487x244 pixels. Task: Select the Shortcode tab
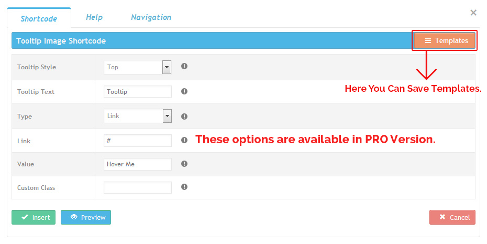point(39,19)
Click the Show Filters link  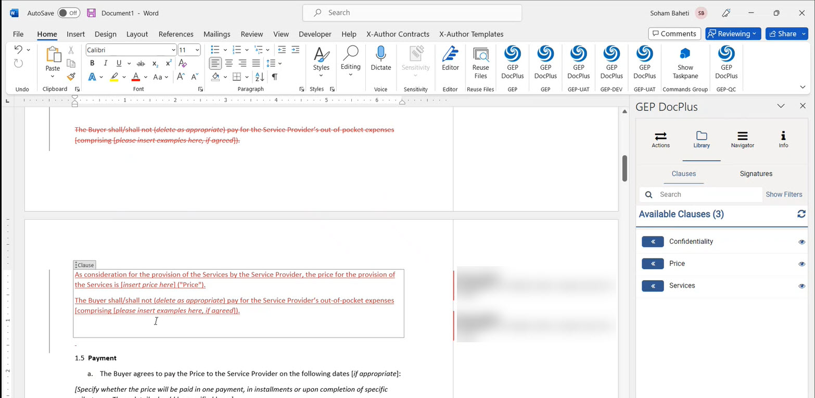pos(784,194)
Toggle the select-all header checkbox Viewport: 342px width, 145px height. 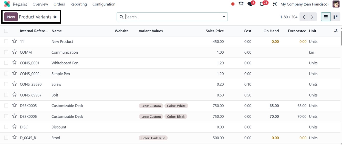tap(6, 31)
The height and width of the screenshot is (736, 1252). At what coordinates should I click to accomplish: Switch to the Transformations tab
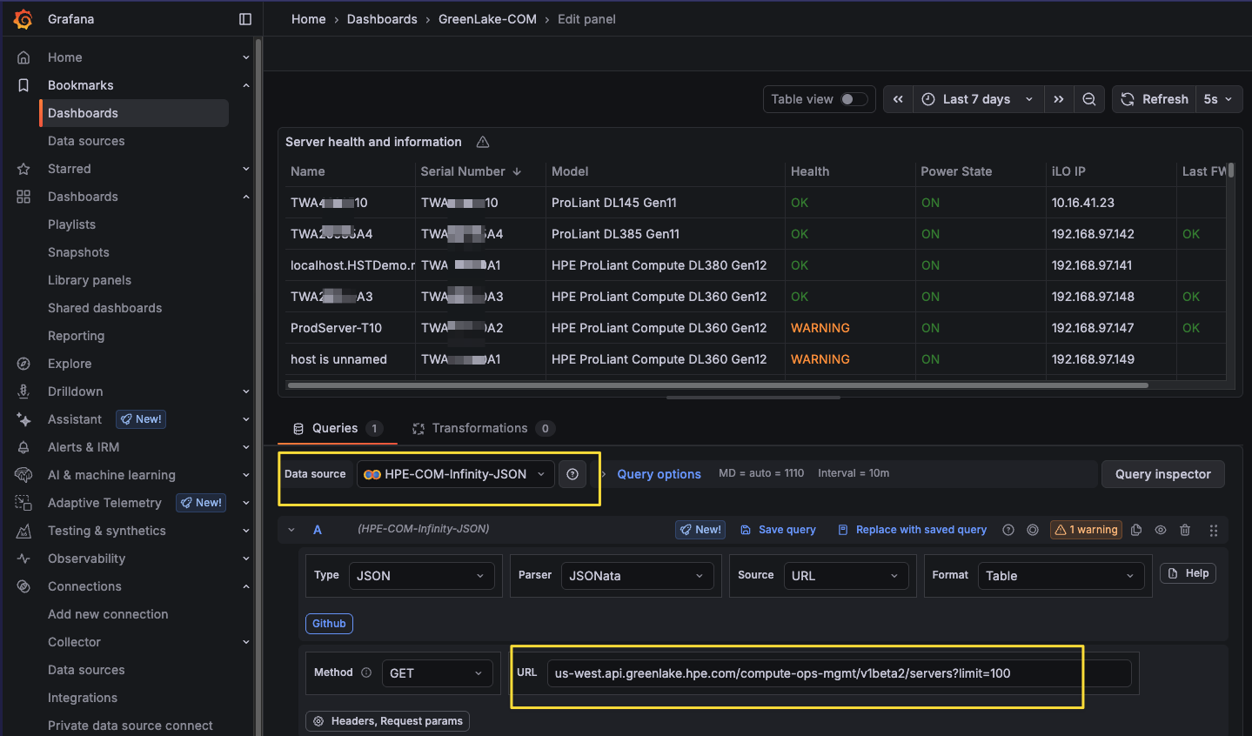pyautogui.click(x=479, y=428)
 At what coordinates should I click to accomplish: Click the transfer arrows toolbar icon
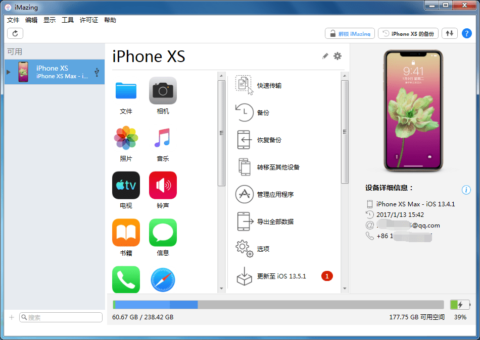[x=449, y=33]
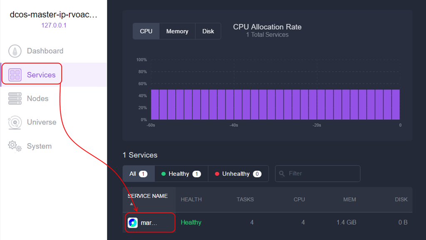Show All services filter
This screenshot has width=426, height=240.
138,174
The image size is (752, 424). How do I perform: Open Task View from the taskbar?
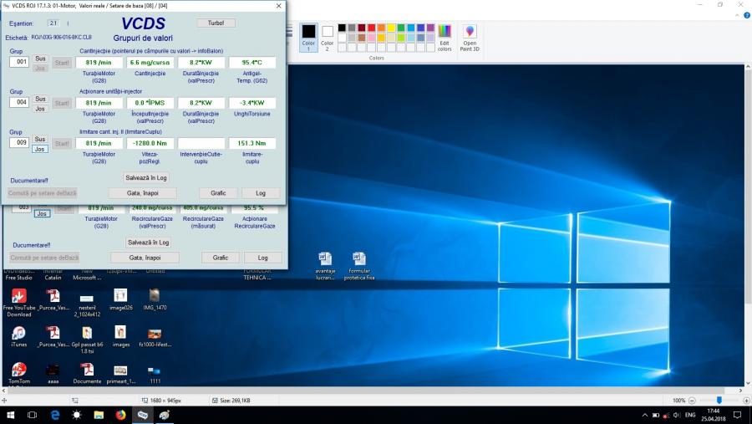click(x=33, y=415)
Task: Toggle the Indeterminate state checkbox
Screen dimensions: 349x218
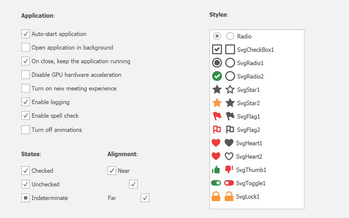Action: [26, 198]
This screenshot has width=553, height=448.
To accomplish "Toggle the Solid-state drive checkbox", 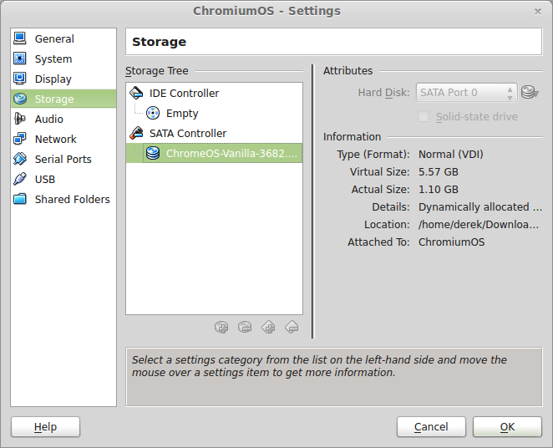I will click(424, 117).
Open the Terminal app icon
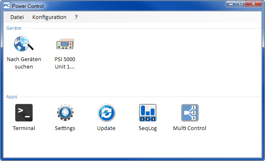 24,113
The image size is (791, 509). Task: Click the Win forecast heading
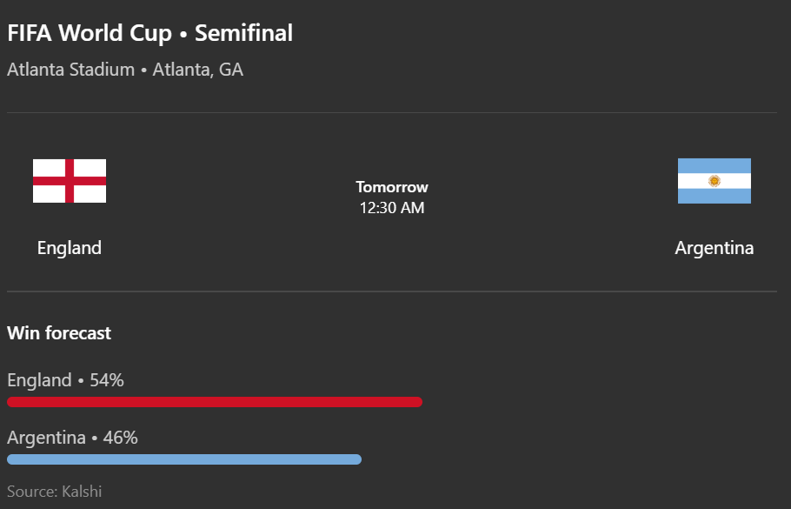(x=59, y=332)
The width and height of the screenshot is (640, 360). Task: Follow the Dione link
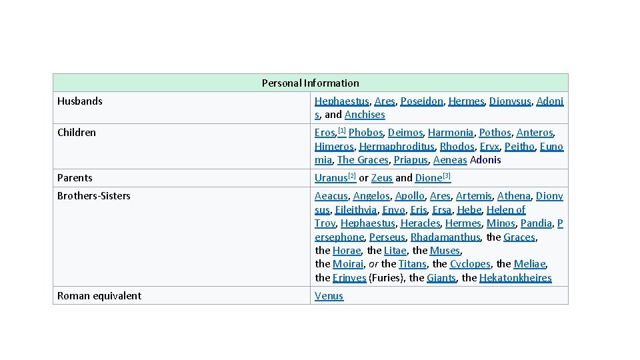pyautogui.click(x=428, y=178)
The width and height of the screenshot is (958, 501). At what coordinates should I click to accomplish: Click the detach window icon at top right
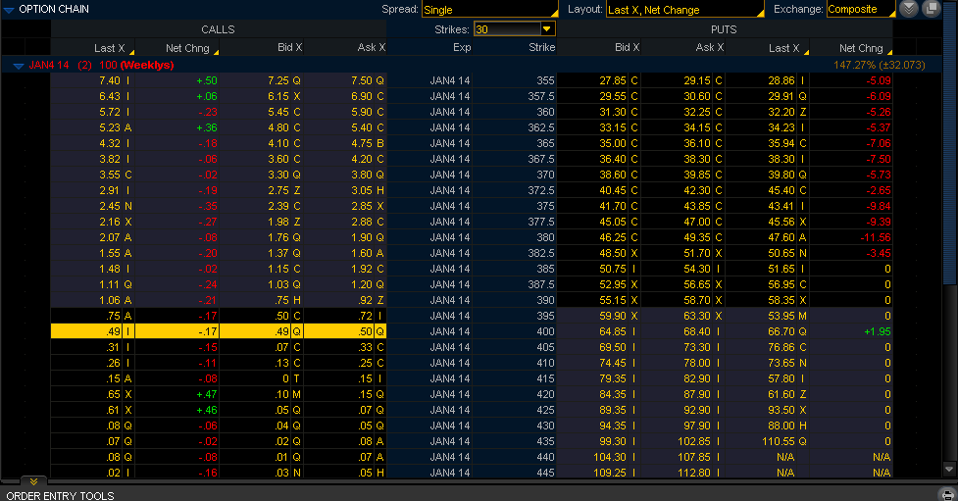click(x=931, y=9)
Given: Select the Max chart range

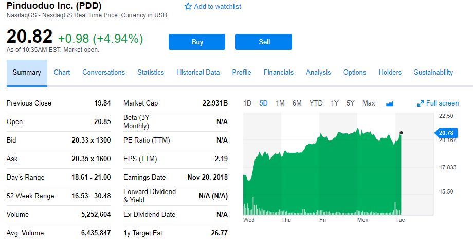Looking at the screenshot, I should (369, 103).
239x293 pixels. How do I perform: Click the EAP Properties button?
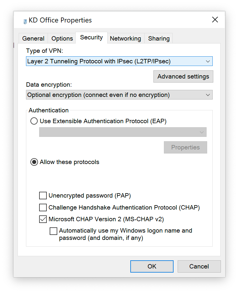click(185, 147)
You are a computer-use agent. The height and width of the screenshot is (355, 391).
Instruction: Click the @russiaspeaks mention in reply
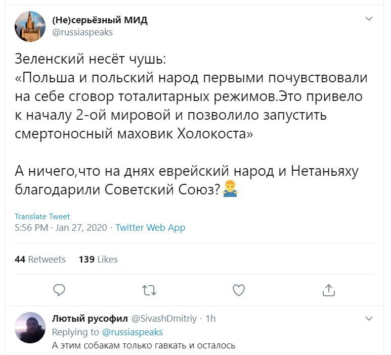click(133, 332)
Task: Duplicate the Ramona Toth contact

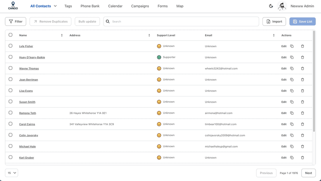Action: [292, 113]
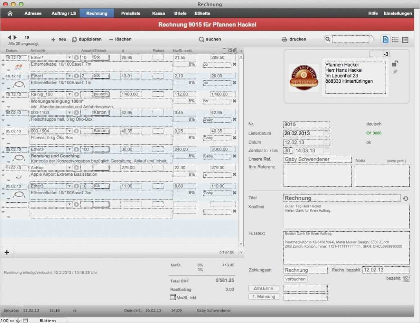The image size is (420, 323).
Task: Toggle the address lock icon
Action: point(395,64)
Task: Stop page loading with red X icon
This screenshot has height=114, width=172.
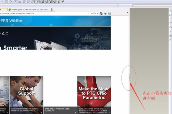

****************************************

TASK TO COMPLETE: Once you find the line with "Task: Stop page loading with red X icon", restate it and every later line of the data word for word, excluding the pictures.

RESULT FOR THIS TASK:
Task: Stop page loading with red X icon
This screenshot has height=114, width=172.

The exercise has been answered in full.